Rupsklaver

sierlijke vruchtjes, het herkenmerk


redactie - Wilma van Oss


Rupsklaver (Medicago spec.)

Twee van de zes inheemse soorten die tot dit geslacht behoren, kun je zeker ook in Dreumel aantreffen en worden daarom hier besproken.
   
Naamgeving  
Hopklaver (Medicago lupulina). De naam Hop heeft de soort te danken aan Hop (Humulus lupilus), omdat de bloem op de vrucht van deze soort lijkt.   Luzerne (Medicago sativa) is een voedergewas dat zich ook gevestigd heeft in o.a. de bermen. De soortaanduiding Sativa betekent: die gezaaid wordt. Dit geeft aan dat je hier te maken hebt met een cultuurgewas.
     
Groeiplaats    
Hopklaver komt voor in graslanden en bermen, maar ook op stenige plaatsen (tussen de tegels van het terras bijv.). Luzerne is na verwildering ingeburgerd in wegbermen.
     
Herkenkenmerken    

 

 

Hopklaver is een 7 tot 50 cm hoge ייn- of tweejarige plant.

De plant bloeit van april t/m september in dichte bol- tot eivormige bloeiwijzen met meestal 30 tot 40 bloemhoofdjes bestaande uit 2 - 3 mm lange gele bloempjes.

De stengels zijn min of meer rechtopstaand of liggend, vierkant en verspreid behaard.
De peul is niervormig
.
 
 
 

Luzerne is een 30 tot 80 cm hoge overblijvende plant.

De plant bloeit van juni t/m september in donker blauwpaars, blauw of soms witte ei- tot cilindervormige trossen.

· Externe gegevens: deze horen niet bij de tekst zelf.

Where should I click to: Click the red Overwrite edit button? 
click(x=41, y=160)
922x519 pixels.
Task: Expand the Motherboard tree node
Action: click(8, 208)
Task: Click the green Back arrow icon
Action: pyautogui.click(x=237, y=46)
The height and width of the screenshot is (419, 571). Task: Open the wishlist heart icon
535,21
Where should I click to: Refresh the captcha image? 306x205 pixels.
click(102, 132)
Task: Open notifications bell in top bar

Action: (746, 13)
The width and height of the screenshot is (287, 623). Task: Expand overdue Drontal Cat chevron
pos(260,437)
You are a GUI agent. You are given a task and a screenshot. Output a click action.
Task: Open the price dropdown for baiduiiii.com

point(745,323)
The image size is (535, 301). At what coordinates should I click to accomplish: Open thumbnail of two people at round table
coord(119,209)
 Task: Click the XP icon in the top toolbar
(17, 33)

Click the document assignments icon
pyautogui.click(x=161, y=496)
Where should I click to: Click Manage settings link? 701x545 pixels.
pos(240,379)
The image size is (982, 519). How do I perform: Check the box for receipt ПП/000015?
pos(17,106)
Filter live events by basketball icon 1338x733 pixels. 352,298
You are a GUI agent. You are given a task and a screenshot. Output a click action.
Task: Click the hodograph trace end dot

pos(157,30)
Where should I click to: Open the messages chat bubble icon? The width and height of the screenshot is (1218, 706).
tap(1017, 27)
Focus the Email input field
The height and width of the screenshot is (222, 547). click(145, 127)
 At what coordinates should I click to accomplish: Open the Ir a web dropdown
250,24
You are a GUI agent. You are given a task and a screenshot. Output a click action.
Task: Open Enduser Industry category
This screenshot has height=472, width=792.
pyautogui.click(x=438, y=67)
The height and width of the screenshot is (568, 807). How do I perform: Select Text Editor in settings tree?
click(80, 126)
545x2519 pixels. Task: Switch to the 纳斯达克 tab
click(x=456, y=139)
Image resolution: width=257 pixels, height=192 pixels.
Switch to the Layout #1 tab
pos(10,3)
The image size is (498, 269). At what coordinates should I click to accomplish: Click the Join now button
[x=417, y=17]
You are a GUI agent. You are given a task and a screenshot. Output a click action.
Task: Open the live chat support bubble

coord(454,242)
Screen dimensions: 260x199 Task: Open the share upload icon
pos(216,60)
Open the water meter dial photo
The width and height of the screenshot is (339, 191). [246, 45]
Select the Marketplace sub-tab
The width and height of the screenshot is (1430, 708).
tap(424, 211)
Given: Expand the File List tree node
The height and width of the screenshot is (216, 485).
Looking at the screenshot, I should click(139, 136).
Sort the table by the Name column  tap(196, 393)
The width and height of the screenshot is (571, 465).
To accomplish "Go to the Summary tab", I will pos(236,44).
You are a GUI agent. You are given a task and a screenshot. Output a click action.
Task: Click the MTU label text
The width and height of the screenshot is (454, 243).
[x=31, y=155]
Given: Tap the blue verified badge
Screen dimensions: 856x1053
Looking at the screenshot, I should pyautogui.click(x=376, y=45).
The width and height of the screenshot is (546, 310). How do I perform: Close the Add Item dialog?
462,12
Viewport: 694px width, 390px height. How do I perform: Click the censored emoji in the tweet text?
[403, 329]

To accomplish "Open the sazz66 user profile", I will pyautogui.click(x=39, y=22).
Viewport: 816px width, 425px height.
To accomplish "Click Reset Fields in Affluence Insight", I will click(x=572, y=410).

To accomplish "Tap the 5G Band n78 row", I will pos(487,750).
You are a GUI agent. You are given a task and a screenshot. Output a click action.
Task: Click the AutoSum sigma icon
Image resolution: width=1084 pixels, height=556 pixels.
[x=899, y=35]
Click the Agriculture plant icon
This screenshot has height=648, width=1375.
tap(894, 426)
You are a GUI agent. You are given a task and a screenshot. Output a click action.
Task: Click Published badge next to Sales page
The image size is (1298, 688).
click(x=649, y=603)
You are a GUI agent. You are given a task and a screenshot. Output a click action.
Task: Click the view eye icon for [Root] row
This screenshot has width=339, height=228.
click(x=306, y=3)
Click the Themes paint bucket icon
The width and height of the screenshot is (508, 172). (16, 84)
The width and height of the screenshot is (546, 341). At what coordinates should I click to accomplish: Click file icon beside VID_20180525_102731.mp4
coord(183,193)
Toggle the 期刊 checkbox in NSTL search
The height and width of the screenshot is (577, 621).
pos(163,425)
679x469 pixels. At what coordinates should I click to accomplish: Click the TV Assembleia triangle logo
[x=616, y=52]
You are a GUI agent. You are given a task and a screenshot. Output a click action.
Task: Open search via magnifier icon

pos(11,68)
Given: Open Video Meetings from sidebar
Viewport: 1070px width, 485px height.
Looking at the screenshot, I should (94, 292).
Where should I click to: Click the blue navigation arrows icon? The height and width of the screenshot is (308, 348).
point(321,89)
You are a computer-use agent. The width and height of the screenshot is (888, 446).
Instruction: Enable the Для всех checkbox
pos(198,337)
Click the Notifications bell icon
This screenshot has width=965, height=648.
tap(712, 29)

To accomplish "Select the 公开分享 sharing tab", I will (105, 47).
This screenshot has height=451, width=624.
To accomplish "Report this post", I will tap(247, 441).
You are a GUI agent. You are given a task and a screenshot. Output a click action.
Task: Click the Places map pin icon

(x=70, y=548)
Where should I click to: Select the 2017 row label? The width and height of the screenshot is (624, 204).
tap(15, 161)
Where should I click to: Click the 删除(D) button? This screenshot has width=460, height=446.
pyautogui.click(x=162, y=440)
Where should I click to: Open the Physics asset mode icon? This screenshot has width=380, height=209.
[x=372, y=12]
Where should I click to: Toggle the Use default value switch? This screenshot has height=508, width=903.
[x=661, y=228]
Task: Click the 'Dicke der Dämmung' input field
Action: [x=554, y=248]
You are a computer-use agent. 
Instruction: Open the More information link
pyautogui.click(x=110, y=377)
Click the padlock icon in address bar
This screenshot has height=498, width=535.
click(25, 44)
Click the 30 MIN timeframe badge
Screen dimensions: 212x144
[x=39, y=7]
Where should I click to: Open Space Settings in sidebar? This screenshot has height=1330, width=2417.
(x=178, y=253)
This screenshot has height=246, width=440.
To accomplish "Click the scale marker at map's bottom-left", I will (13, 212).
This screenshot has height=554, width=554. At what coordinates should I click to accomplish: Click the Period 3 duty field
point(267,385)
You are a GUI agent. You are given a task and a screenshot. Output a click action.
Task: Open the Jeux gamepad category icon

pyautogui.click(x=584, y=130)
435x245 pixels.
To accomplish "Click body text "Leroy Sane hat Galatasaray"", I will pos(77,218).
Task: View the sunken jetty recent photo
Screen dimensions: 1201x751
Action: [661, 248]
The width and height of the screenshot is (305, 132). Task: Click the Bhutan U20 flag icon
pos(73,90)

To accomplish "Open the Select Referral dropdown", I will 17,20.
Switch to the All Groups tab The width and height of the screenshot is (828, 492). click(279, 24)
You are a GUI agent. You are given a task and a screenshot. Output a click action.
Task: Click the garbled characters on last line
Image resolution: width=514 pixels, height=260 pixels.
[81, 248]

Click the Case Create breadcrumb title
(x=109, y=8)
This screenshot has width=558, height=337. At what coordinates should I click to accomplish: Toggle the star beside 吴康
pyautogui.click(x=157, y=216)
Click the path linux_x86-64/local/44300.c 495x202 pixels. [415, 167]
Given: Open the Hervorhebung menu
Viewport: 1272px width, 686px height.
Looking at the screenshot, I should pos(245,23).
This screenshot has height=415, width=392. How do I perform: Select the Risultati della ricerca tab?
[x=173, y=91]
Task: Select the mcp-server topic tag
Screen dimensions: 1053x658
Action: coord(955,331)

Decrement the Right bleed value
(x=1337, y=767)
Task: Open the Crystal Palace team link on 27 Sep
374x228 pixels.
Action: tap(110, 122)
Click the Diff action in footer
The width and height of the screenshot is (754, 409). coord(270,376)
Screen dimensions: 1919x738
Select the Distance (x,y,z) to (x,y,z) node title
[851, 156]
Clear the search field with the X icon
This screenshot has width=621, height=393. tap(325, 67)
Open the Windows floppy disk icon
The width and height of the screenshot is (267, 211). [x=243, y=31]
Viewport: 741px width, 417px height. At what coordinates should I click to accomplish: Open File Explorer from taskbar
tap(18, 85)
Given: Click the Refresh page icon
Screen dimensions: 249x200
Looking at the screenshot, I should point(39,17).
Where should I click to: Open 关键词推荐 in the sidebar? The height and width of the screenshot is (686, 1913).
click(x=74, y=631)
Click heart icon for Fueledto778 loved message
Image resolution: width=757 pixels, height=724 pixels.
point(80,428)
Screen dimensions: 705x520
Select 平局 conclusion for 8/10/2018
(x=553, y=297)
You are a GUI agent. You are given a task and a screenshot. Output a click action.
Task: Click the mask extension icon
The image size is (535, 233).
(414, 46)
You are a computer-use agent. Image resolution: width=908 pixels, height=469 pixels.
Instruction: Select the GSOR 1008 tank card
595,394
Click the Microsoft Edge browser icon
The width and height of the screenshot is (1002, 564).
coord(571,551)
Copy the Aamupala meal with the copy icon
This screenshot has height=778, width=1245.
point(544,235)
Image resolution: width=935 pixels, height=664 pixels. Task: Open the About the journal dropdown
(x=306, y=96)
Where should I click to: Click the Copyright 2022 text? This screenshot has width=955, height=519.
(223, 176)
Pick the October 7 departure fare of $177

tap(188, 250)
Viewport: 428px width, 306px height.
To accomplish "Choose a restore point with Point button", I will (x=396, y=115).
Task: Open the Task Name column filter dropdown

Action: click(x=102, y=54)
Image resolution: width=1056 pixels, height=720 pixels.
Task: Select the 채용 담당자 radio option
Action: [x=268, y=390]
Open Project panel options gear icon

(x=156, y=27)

Stengels opstijgend tot rechtopstaand.

De peul is spiraalvormig gewonden met 1,5 - 3,5 winding.
 
     



De soorten die horen bij het geslacht Rupsklaver hebben evenals klaversoorten 3-tallige blaadjes. Toch kun je ze gemakkelijk uit elkaar houden.

De peulen van de rupsklaversoorten zijn nier- of sikkelvormig of slakkenhuisvormig opgerold, terwijl die van de klaversoorten recht of zwak gebogen zijn (als peulen van erwten en bonen).

   
Gebruik  
Luzerne is een plant die al meer dan 2000 jaar voor veevoer wordt verbouwd. Luzerne was het voer voor de cavalerie en de trekpaarden van de oude Grieken en Romeinen en is een uitstekend groenvoer. In de landen rond de Middellandse Zee is luzerne nog steeds belangrijk als veevoer. Voor gras is het daar een groot gedeelte van het jaar te droog.